A few years ago my German neighbour, normally a cheery and rational soul who pops by the valley when the urge takes him, told me that he was considering shooting the growing colony of frogs in my pond. He stormed across the courtyard early one morning, his eyes popping and weighed down with tiredness, and announced that he could no longer tolerate the incessant croaking of the frogs while he tried in vain to sleep. He took out an imaginary gun and aimed it at my small and smiling iridescent friends.
It astounded me that their dulcet tones had failed to soothe him into a deep slumber but then I have expat friends here that are driven to distraction by their neighbours’ cockerels, donkeys and dogs. We have so many creatures lurking in the long grasses on our terrain that I have become immune to their sound. Carlos, our cockerel, is usually trumpeting by four o’clock in the morning and the local dogs begin baying by dawn but I usually sleep through it all. By contrast the roar of an engine, rasp of a motorbike or human cry are far more likely to jolt me into consciousness.
But let me return to the sober issue of my frogs. In December it was decided that the pond needed an overhaul. It had become a wild aqua jungle of reeds and moss under which lurked two viperine snakes that had decimated our community of goldfish. We drained out the water, carried the disgruntled serpents to another location and cleared away the towering reeds. Having restored order and settled in a new array of pond plants and lilies we waited patiently for the Spring when our beloved frogs would return.
March came and went without a quack or a splash but just as I was beginning to despair, pathetically begging my local nursery owner to find me some ranitas or huevos de rana frogspawn our first frog appeared. He’s an extremely vocal, chirpy chap and in the last week appears to have been communicating vocally with a few nearby chums. It’s a far cry from the teeming population we attracted before but I shall be patient and wait. If the lyrics of the song are to be believed, ‘a frog he would a-wooing go’ and so I’m hopeful that a big-eyed and glistening señora will hop by sooner or later to keep him company.

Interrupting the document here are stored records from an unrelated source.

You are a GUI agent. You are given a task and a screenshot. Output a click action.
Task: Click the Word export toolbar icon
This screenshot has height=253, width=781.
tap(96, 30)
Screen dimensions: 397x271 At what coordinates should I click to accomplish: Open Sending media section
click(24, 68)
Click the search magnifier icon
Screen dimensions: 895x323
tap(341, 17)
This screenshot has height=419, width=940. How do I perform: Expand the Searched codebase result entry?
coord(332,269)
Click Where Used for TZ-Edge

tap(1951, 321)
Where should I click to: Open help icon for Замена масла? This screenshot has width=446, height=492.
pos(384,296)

Please feel free to comment on this article. All comments are moderated, so it will appear after I have checked it. Thanks!
Please sign up here for my monthly e-newsletter.

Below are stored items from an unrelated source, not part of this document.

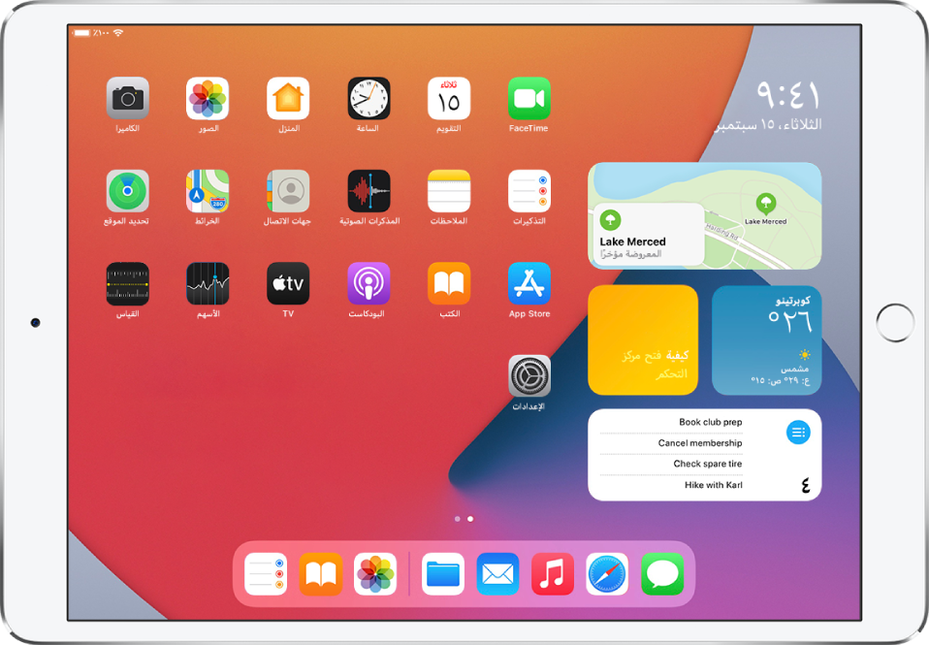Viewport: 929px width, 645px height.
Task: Select the 'Hike with Karl' reminder
Action: [713, 485]
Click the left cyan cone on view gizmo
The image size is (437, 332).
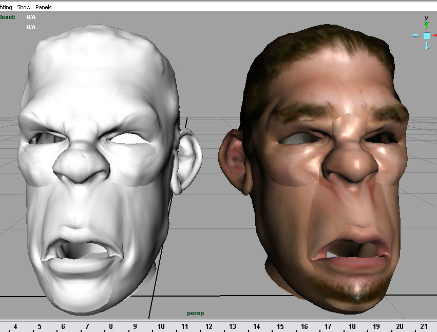point(416,35)
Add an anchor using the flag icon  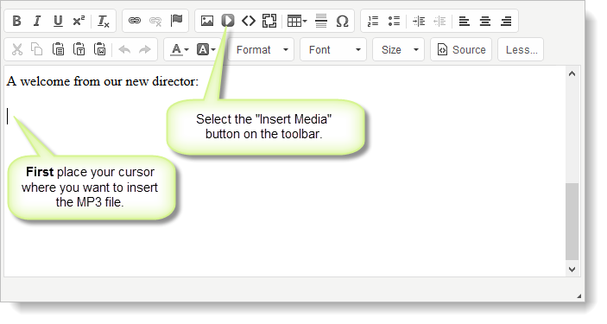[176, 20]
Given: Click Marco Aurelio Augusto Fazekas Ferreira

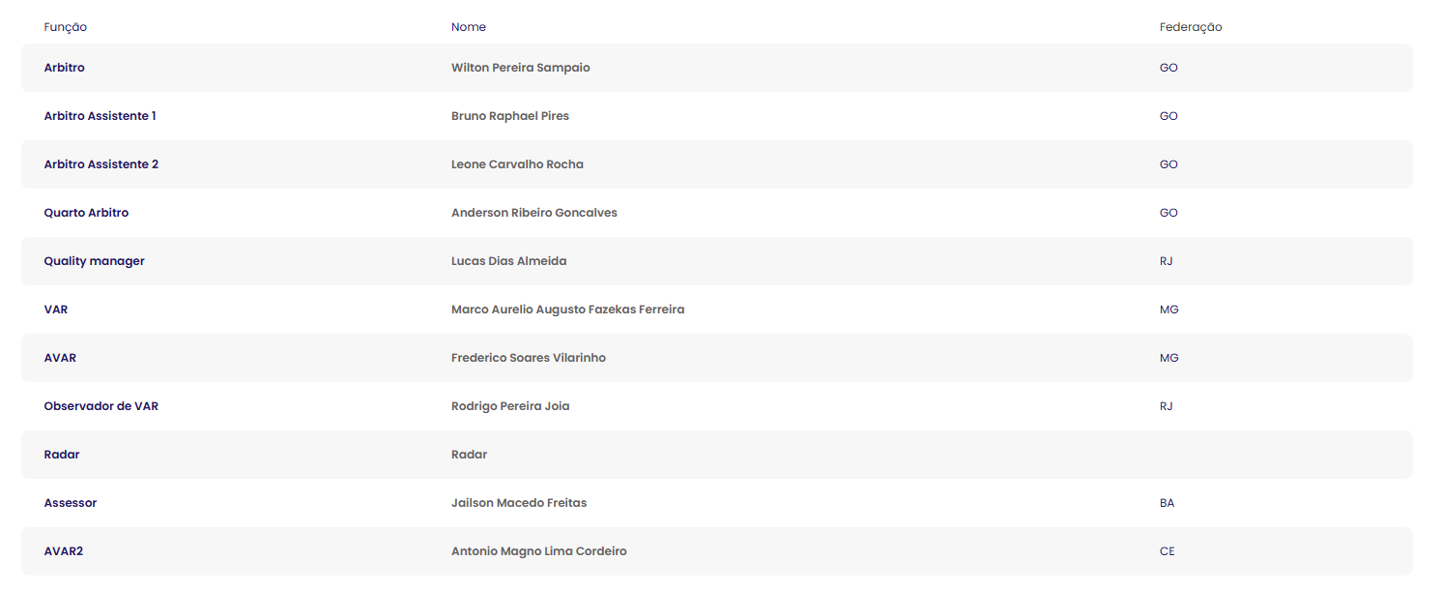Looking at the screenshot, I should click(568, 310).
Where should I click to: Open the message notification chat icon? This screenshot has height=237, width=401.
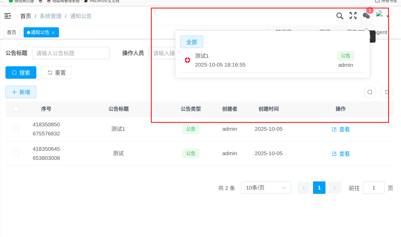point(366,16)
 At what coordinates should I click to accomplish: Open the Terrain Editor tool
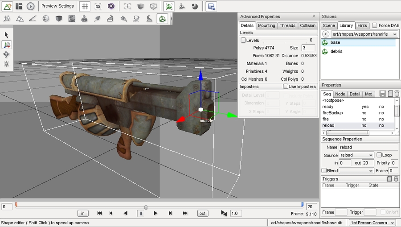(x=20, y=19)
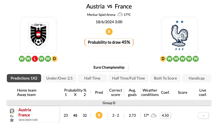Viewport: 218px width, 123px height.
Task: Click the Austria ÖFB team crest
Action: (x=38, y=35)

Thank you for sharing the gorgeously evocative details of your Mallorcan life. I am so utterly green with envy having spent so much of my life freely roaming the globe, only to have somehow grown roots that recently feel more anchorous than stabilising… I have just warned the family that in the next five years we are selling up and finding our own, warmer, and hopefully toad visited pine smelling corner. It does seem only fair…!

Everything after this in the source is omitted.